━━ INFORMATION SHOWN
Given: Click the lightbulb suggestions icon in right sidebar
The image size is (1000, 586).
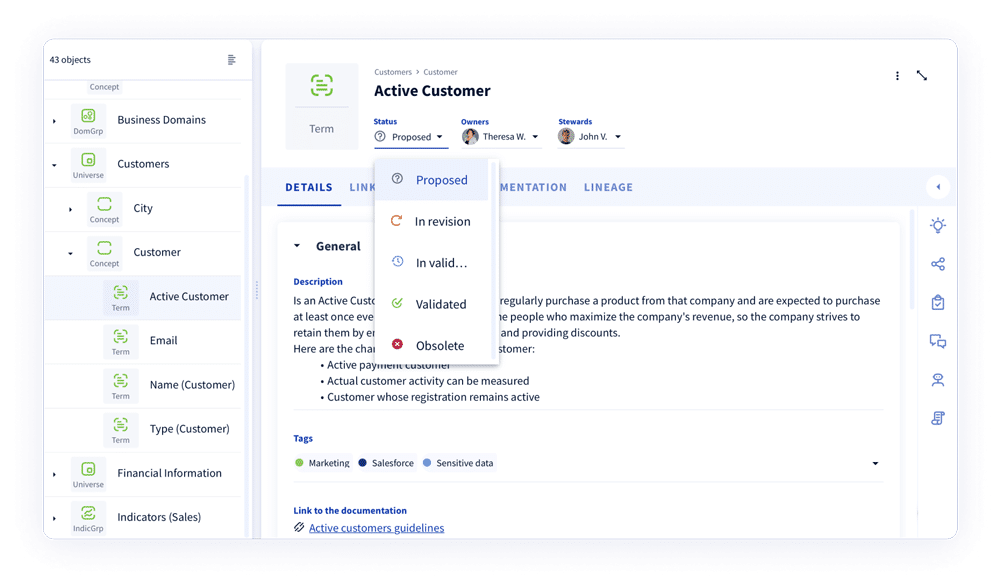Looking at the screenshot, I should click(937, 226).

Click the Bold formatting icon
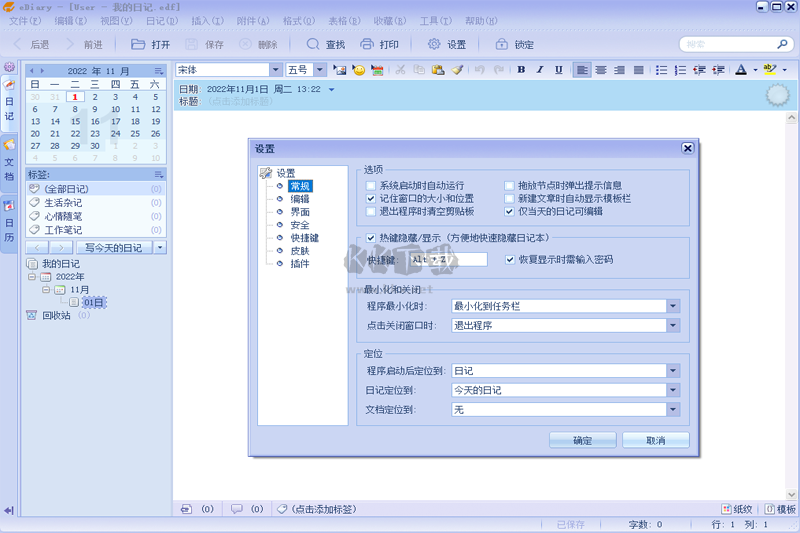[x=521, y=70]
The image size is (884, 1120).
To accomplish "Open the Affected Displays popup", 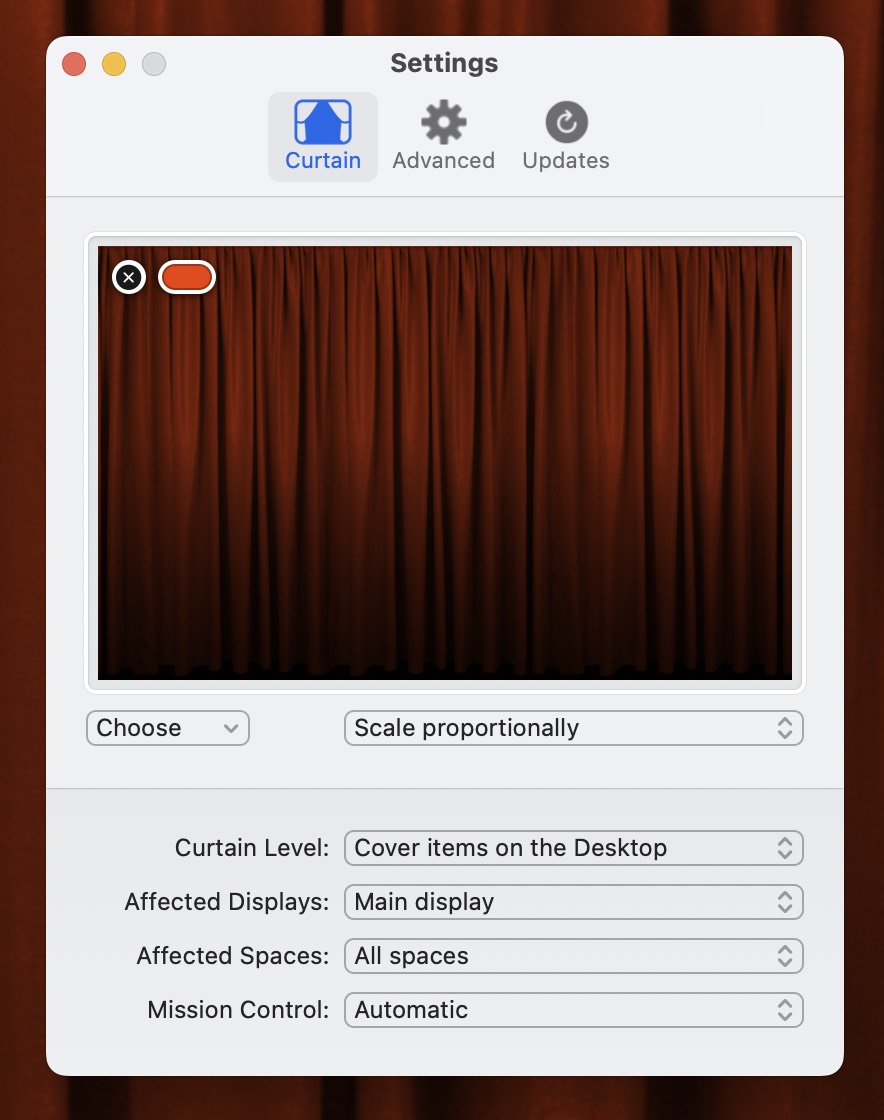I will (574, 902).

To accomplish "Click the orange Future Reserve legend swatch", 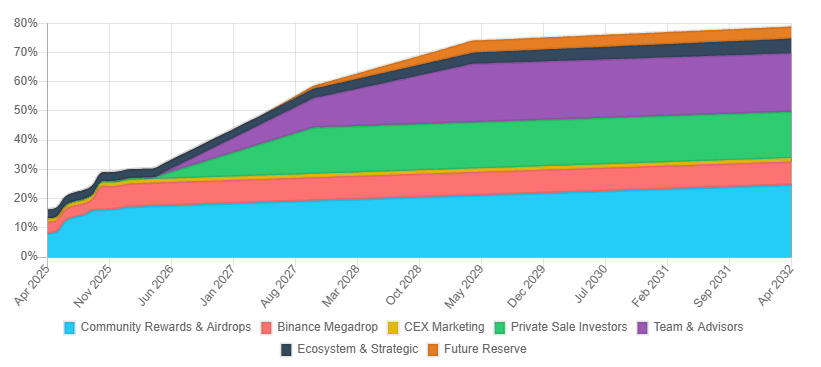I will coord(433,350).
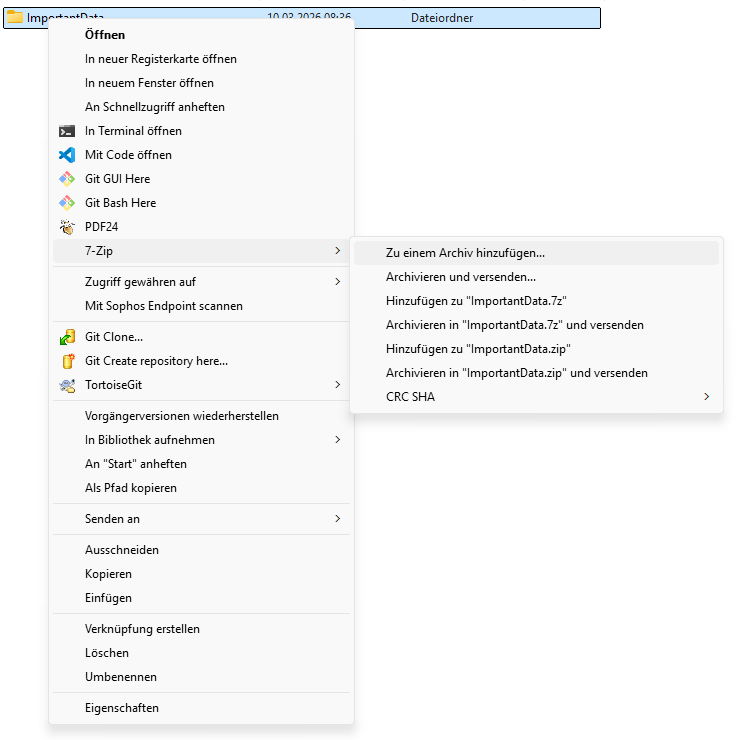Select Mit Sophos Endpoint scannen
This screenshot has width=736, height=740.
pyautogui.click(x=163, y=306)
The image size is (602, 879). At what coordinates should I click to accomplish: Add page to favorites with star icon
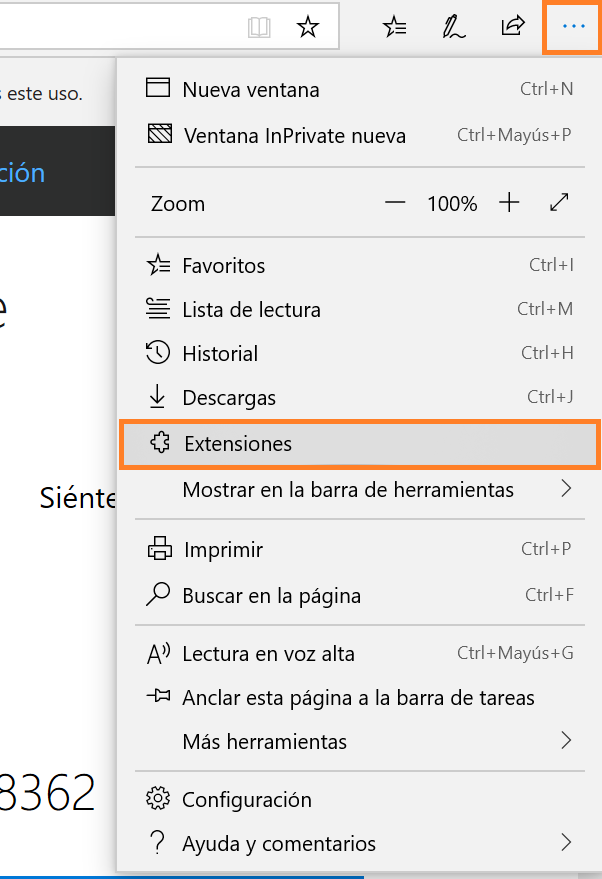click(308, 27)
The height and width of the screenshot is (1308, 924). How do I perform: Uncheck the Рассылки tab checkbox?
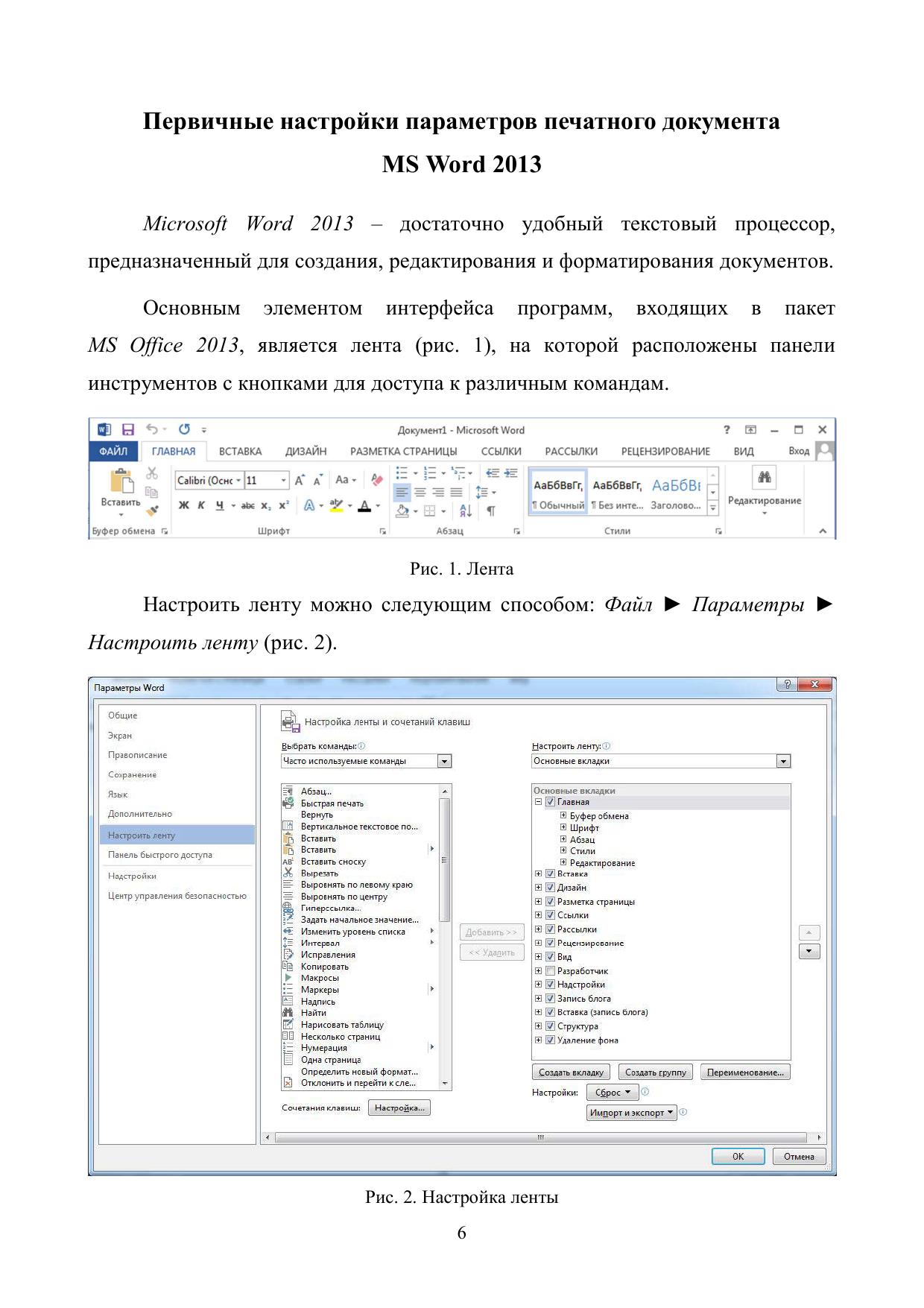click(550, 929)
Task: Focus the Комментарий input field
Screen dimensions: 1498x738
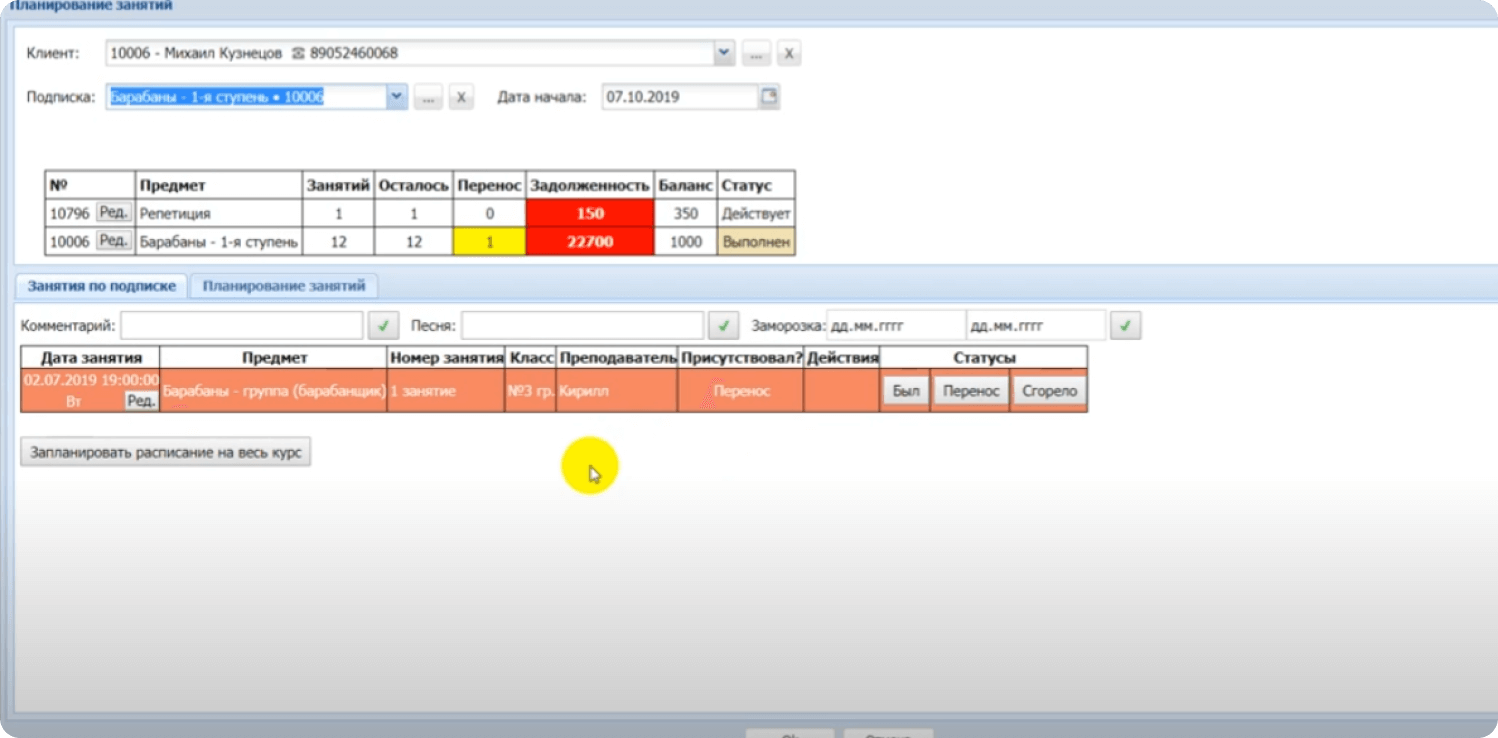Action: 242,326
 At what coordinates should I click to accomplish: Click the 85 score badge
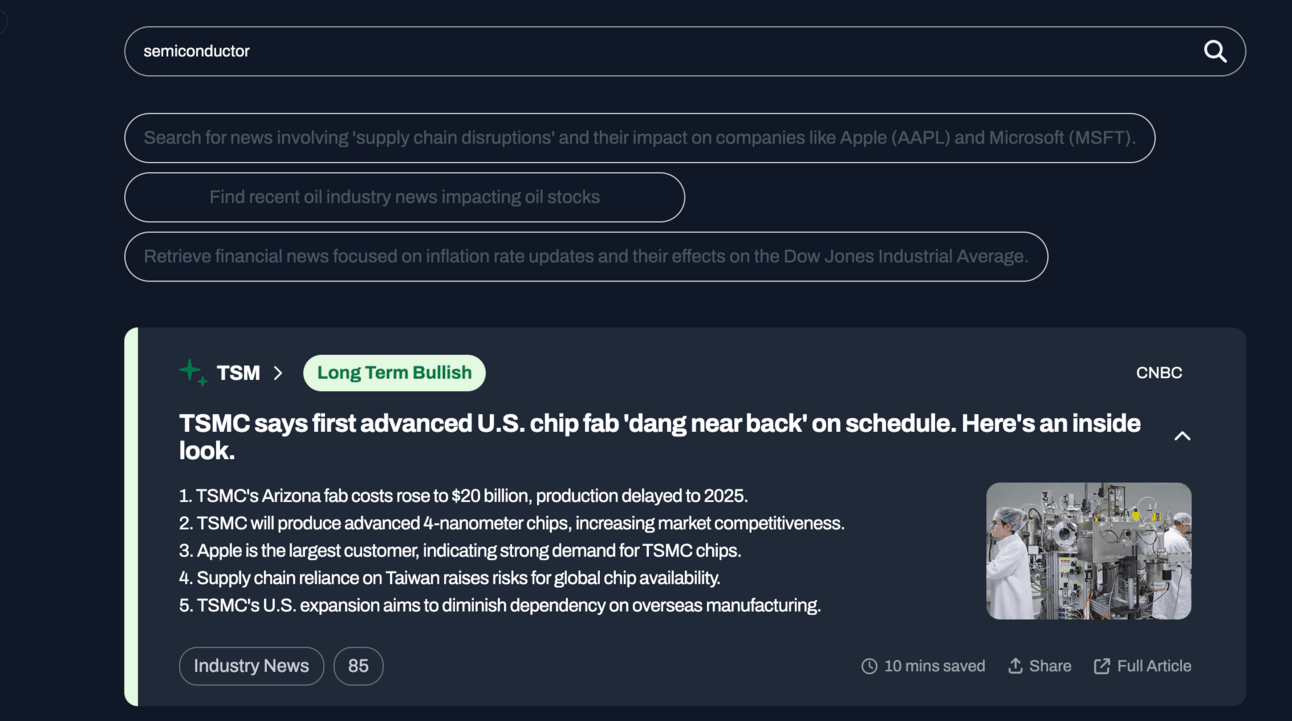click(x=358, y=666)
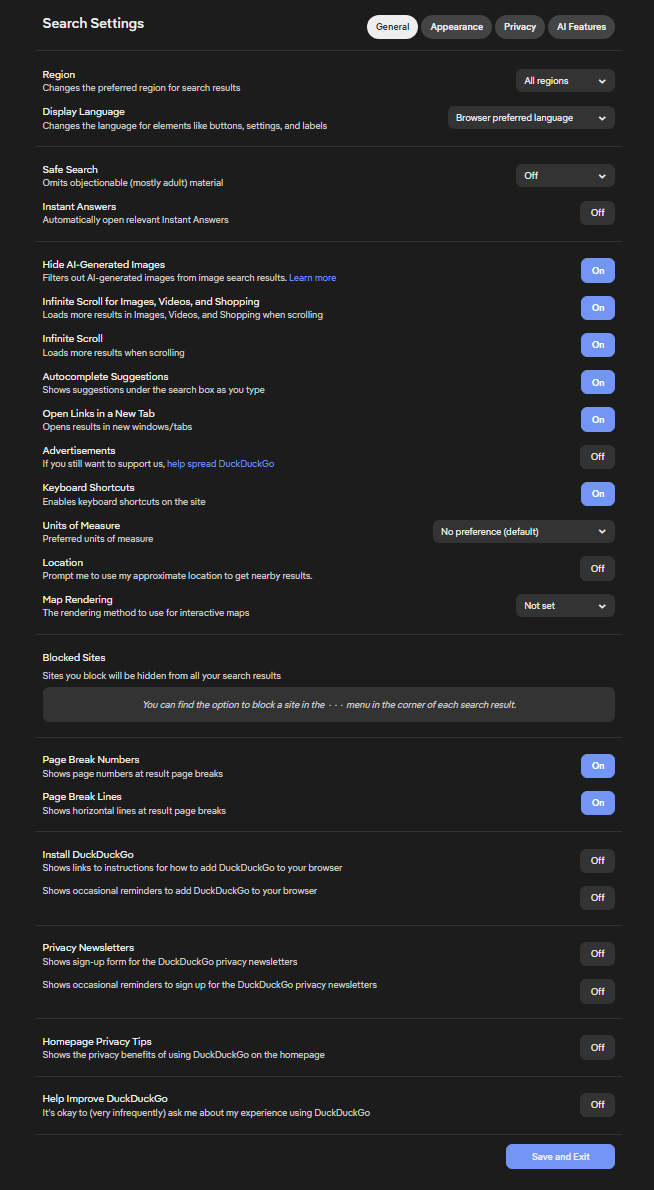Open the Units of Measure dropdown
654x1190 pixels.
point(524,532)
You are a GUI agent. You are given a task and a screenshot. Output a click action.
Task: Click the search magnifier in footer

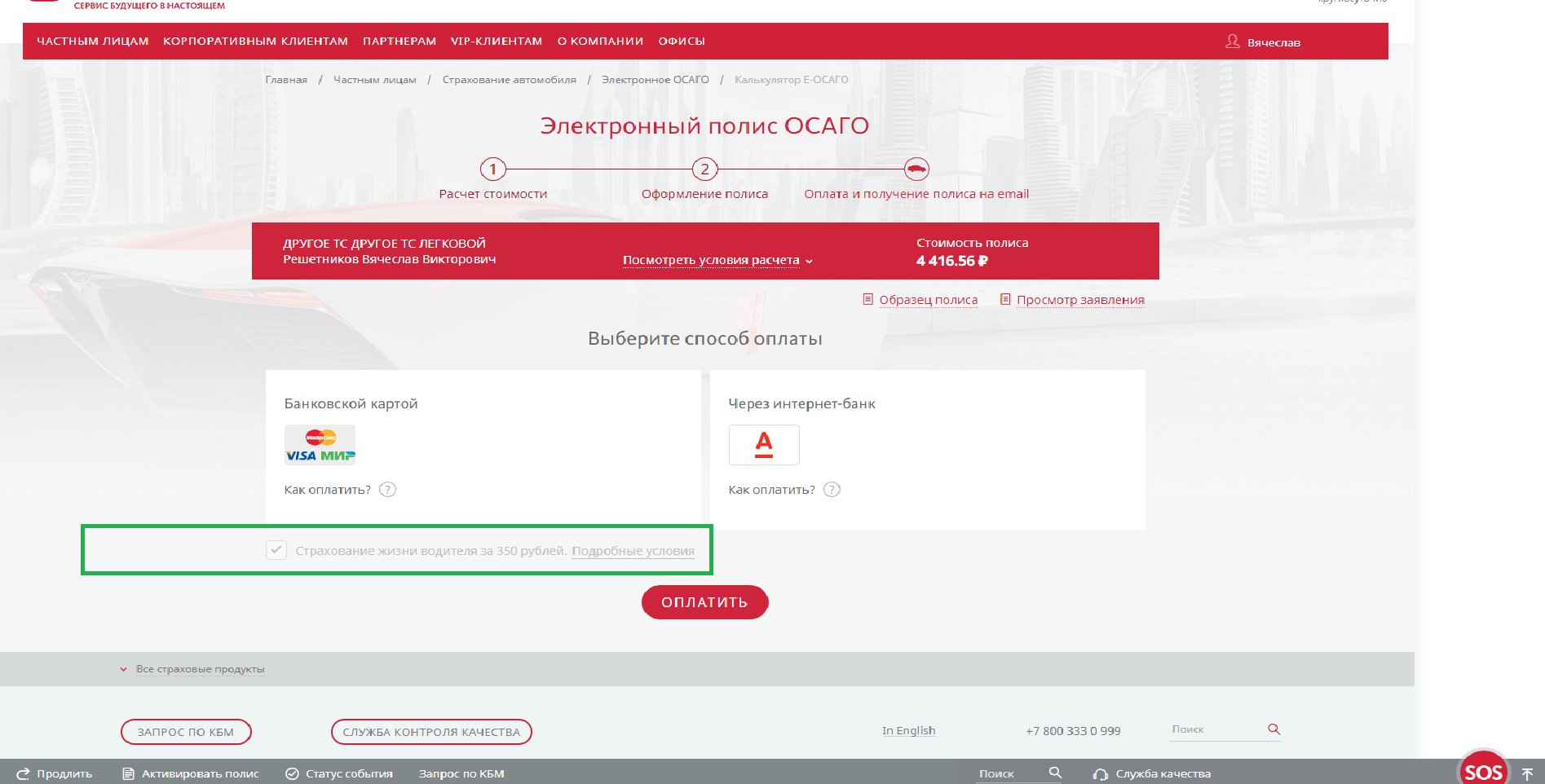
━━━━
All lines from the one holding "At what coordinates should I click to accomplish: Click" through the last line of the records need to be copied exactly, both ends included, and the pictures left behind.

 At what coordinates should I click to accomplish: Click the 85 score badge
click(x=358, y=666)
Open the Units of Measure dropdown
654x1190 pixels.
point(524,532)
You are a GUI agent. You are given a task and a screenshot. Output a click action.
Task: Click the search magnifier in footer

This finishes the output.